Русская линия
Литературная газета Марина Деникина07.12.2005 

«Радзинский скопировал у меня целые страницы»
Последнее интервью Марины Деникиной

Совсем недавно мы были свидетелями волнующего события: в Москве проходила церемония захоронения останков командующего Добровольческой армией генерала А.И. Деникина.

И видели его дочь — Марину Антоновну Деникину-Грей, которая только что получила российское гражданство.

И вот печальная весть — её не стало.

Елена Чавчавадзе — директор президентских программ Российского фонда культуры — незадолго до кончины Марины Антоновны организовала в Париже видеосъёмку интервью специально для «ЛГ».

При подготовке к печати мы постарались сохранить стилистику русского языка Марины Антоновны.

— Марина Антоновна, каким вы запомнили вашего отца в детстве?
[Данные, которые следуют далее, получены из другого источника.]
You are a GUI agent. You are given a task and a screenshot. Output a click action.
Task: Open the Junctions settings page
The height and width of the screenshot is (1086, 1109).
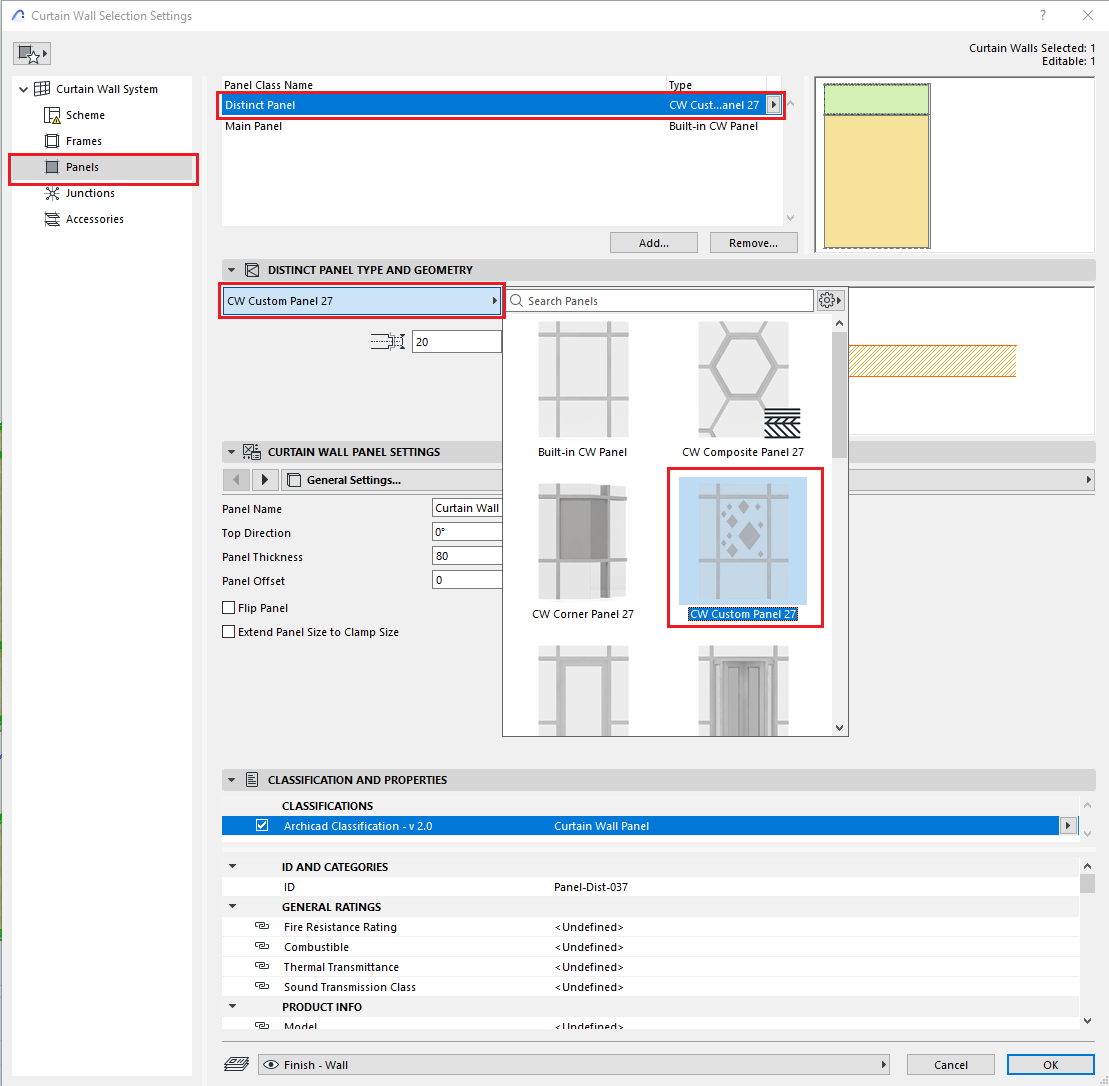pyautogui.click(x=90, y=193)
— У него были большие брови и, что он был строгий, но очень меня любил. Только один раз он меня высек, тогда мне было лет шесть. Мама нас заставляла в четыре часа есть холодное, не знаю, из какой муки, пюре. Мы с русской подругой ненавидели его и решили сбежать. Полиция нас искала, в конце концов мы вернулись домой. И папа меня высек перед моей подругой. За годы, пока мы жили вместе, он всегда был скорее на моей стороне, чем на маминой.

— Это правда, что отец учил вас русскому языку? И почему мать не хотела этого?

— Сначала я говорила только по-русски. Отец делал мне диктовки, учил орфографии по старому стилю с буквой «ять» и так далее. И арифметике учил, потому что очень любил математику. И русскую историю. У нас дома вечно не хватало денег, поэтому он преподавал младшим лицеистам из его лицея. В своих воспоминаниях он говорил, что ненавидит преподавать. А мне преподавал. Но то, что мать, как вы говорите, не хотела, чтобы я училась русскому языку, это не верно. Мне было четыре года, мы тогда жили в Венгрии. Папа решил на мамины именины сделать ей подарок и научить меня читать по-русски и считать до ста. Единственная книга, которая у нас оставалась тогда в доме, это Гоголь. Вот по нему, потихоньку от матери, я научилась читать. В день маминых именин папа решил мне показать русскую газету. Он сказал: прочитаем её маме. И я стала читать. Мама сначала не поверила, а потом в ужасе ушла в свою комнату и заперлась. Наконец, когда она открыла папе дверь, я услышала: «Ты, Иваныч (так она его называла дома), сошёл с ума! В четыре года несчастная девочка читает, и ты мне говоришь теперь, что она может считать до ста? Она умрёт от менингита». Я выжила.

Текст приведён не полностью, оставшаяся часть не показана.